To be done —
Substitute "interface assistant" for "GUI agent" throughout the material below, and return it with everything else unchanged.

Given information —
☆ ☆ ☆ ☆ ☆ ☆ ☆
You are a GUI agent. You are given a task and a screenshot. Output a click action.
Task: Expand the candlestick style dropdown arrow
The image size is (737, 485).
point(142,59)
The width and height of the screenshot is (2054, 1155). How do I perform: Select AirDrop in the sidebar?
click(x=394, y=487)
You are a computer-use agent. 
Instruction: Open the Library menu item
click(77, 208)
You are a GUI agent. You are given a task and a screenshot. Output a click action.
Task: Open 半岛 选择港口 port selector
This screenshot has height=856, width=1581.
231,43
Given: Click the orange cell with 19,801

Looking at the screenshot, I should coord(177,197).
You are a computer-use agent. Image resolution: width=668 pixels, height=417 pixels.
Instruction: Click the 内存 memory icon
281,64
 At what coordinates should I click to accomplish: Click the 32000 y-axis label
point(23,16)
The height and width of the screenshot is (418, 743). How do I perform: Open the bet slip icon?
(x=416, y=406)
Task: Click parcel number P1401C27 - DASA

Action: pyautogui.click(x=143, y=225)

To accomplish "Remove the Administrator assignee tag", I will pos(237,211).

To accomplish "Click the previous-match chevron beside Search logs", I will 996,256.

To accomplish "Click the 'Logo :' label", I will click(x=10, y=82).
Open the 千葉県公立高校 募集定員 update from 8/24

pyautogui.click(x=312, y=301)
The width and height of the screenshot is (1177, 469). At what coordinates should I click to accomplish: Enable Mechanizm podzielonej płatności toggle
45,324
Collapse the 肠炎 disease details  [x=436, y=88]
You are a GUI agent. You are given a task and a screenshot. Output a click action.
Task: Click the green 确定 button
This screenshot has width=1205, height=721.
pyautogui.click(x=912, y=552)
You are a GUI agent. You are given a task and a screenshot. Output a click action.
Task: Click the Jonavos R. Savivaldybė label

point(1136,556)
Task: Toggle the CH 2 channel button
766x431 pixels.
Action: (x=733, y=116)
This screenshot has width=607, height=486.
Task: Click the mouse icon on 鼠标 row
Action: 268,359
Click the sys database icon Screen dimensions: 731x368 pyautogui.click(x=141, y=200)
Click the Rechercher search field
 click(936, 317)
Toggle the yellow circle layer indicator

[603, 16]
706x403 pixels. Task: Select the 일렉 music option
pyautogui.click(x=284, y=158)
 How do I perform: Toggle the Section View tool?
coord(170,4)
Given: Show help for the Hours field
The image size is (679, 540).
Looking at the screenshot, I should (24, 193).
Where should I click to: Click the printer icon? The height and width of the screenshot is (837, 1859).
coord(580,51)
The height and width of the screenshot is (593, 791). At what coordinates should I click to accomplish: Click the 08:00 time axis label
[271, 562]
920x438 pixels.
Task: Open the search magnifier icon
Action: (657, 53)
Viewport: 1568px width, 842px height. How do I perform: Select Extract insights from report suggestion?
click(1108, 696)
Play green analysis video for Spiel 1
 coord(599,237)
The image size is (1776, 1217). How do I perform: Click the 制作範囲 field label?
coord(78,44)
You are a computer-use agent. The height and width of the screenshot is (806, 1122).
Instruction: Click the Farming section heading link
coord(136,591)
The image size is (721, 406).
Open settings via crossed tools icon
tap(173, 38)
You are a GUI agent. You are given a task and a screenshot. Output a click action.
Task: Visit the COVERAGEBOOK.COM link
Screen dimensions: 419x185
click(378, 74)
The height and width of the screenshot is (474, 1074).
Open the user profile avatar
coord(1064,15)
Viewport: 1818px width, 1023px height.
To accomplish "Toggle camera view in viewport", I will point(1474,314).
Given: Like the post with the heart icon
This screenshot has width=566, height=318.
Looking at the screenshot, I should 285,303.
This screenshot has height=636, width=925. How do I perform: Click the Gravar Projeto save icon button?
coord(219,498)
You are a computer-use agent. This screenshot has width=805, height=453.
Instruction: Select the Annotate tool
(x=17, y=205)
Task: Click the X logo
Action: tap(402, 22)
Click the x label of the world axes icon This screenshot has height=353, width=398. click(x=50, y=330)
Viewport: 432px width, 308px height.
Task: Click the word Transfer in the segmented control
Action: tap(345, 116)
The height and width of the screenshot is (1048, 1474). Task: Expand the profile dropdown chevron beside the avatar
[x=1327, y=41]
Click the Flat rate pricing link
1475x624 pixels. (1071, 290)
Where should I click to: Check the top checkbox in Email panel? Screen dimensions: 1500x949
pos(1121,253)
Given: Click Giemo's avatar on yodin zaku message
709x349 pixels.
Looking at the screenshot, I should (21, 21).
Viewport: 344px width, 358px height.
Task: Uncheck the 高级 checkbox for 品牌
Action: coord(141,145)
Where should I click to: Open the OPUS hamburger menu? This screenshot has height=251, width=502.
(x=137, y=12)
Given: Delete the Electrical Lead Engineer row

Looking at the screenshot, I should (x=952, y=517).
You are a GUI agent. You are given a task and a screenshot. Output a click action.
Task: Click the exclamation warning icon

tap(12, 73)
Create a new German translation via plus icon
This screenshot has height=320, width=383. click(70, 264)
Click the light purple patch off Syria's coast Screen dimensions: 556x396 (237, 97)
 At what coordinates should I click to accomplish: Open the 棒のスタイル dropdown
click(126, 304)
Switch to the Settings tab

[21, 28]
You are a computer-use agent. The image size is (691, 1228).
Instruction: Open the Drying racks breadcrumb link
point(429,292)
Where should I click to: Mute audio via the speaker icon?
☆ ☆ ☆ ☆ ☆ ☆ ☆
Exercise response —
You are a interface assistant. You are given a task and a screenshot. Output a click action.
Task: Expand the candlestick style dropdown arrow
The image size is (737, 485).
point(142,59)
The width and height of the screenshot is (2054, 1155). How do I perform: Select AirDrop in the sidebar?
click(x=394, y=487)
You are a computer-use agent. 
Instruction: Open the Library menu item
click(77, 208)
You are a interface assistant. You are given a task and a screenshot. Output a click action.
Task: Open 半岛 选择港口 port selector
This screenshot has height=856, width=1581.
231,43
Given: Click the orange cell with 19,801

Looking at the screenshot, I should coord(177,197).
You are a computer-use agent. Image resolution: width=668 pixels, height=417 pixels.
Instruction: Click the 内存 memory icon
281,64
 At what coordinates should I click to accomplish: Click the 32000 y-axis label
point(23,16)
The height and width of the screenshot is (418, 743). How do I perform: Open the bet slip icon?
(x=416, y=406)
Task: Click parcel number P1401C27 - DASA

Action: pyautogui.click(x=143, y=225)

To accomplish "Remove the Administrator assignee tag", I will pos(237,211).

To accomplish "Click the previous-match chevron beside Search logs", I will 996,256.

To accomplish "Click the 'Logo :' label", I will click(x=10, y=82).
Open the 千葉県公立高校 募集定員 update from 8/24

pyautogui.click(x=312, y=301)
The width and height of the screenshot is (1177, 469). At what coordinates should I click to accomplish: Enable Mechanizm podzielonej płatności toggle
45,324
Collapse the 肠炎 disease details  [x=436, y=88]
You are a interface assistant. You are given a task and a screenshot. Output a click action.
Task: Click the green 确定 button
This screenshot has width=1205, height=721.
pyautogui.click(x=912, y=552)
You are a interface assistant. You are given a task and a screenshot. Output a click action.
Task: Click the Jonavos R. Savivaldybė label

point(1136,556)
Task: Toggle the CH 2 channel button
766x431 pixels.
Action: (x=733, y=116)
This screenshot has width=607, height=486.
Task: Click the mouse icon on 鼠标 row
Action: 268,359
Click the sys database icon Screen dimensions: 731x368 pyautogui.click(x=141, y=200)
Click the Rechercher search field
 click(936, 317)
Toggle the yellow circle layer indicator

[603, 16]
706x403 pixels. Task: Select the 일렉 music option
pyautogui.click(x=284, y=158)
 How do I perform: Toggle the Section View tool?
coord(170,4)
Given: Show help for the Hours field
The image size is (679, 540).
Looking at the screenshot, I should (24, 193).
Where should I click to: Click the printer icon? The height and width of the screenshot is (837, 1859).
coord(580,51)
The height and width of the screenshot is (593, 791). At what coordinates should I click to accomplish: Click the 08:00 time axis label
[271, 562]
920x438 pixels.
Task: Open the search magnifier icon
Action: (657, 53)
Viewport: 1568px width, 842px height. How do I perform: Select Extract insights from report suggestion?
click(1108, 696)
Play green analysis video for Spiel 1
 coord(599,237)
The image size is (1776, 1217). How do I perform: Click the 制作範囲 field label?
coord(78,44)
You are a computer-use agent. The height and width of the screenshot is (806, 1122).
Instruction: Click the Farming section heading link
coord(136,591)
The image size is (721, 406).
Open settings via crossed tools icon
tap(173, 38)
You are a interface assistant. You are given a task and a screenshot. Output a click action.
Task: Visit the COVERAGEBOOK.COM link
Screen dimensions: 419x185
click(378, 74)
The height and width of the screenshot is (474, 1074).
Open the user profile avatar
coord(1064,15)
Viewport: 1818px width, 1023px height.
To accomplish "Toggle camera view in viewport", I will point(1474,314).
Given: Like the post with the heart icon
This screenshot has width=566, height=318.
Looking at the screenshot, I should 285,303.
This screenshot has height=636, width=925. How do I perform: Click the Gravar Projeto save icon button?
coord(219,498)
You are a computer-use agent. This screenshot has width=805, height=453.
Instruction: Select the Annotate tool
(x=17, y=205)
Task: Click the X logo
Action: tap(402, 22)
Click the x label of the world axes icon This screenshot has height=353, width=398. click(x=50, y=330)
Viewport: 432px width, 308px height.
Task: Click the word Transfer in the segmented control
Action: tap(345, 116)
The height and width of the screenshot is (1048, 1474). Task: Expand the profile dropdown chevron beside the avatar
[x=1327, y=41]
Click the Flat rate pricing link
1475x624 pixels. (1071, 290)
Where should I click to: Check the top checkbox in Email panel? Screen dimensions: 1500x949
pos(1121,253)
Given: Click Giemo's avatar on yodin zaku message
709x349 pixels.
Looking at the screenshot, I should (21, 21).
Viewport: 344px width, 358px height.
Task: Uncheck the 高级 checkbox for 品牌
Action: coord(141,145)
Where should I click to: Open the OPUS hamburger menu? This screenshot has height=251, width=502.
(x=137, y=12)
Given: Delete the Electrical Lead Engineer row

Looking at the screenshot, I should (x=952, y=517).
You are a interface assistant. You are given a task and a screenshot. Output a click action.
Task: Click the exclamation warning icon

tap(12, 73)
Create a new German translation via plus icon
This screenshot has height=320, width=383. click(70, 264)
Click the light purple patch off Syria's coast Screen dimensions: 556x396 (237, 97)
 At what coordinates should I click to accomplish: Open the 棒のスタイル dropdown
click(126, 304)
Switch to the Settings tab

[21, 28]
You are a computer-use agent. The image size is (691, 1228).
Instruction: Open the Drying racks breadcrumb link
point(429,292)
Where should I click to: Mute audio via the speaker icon?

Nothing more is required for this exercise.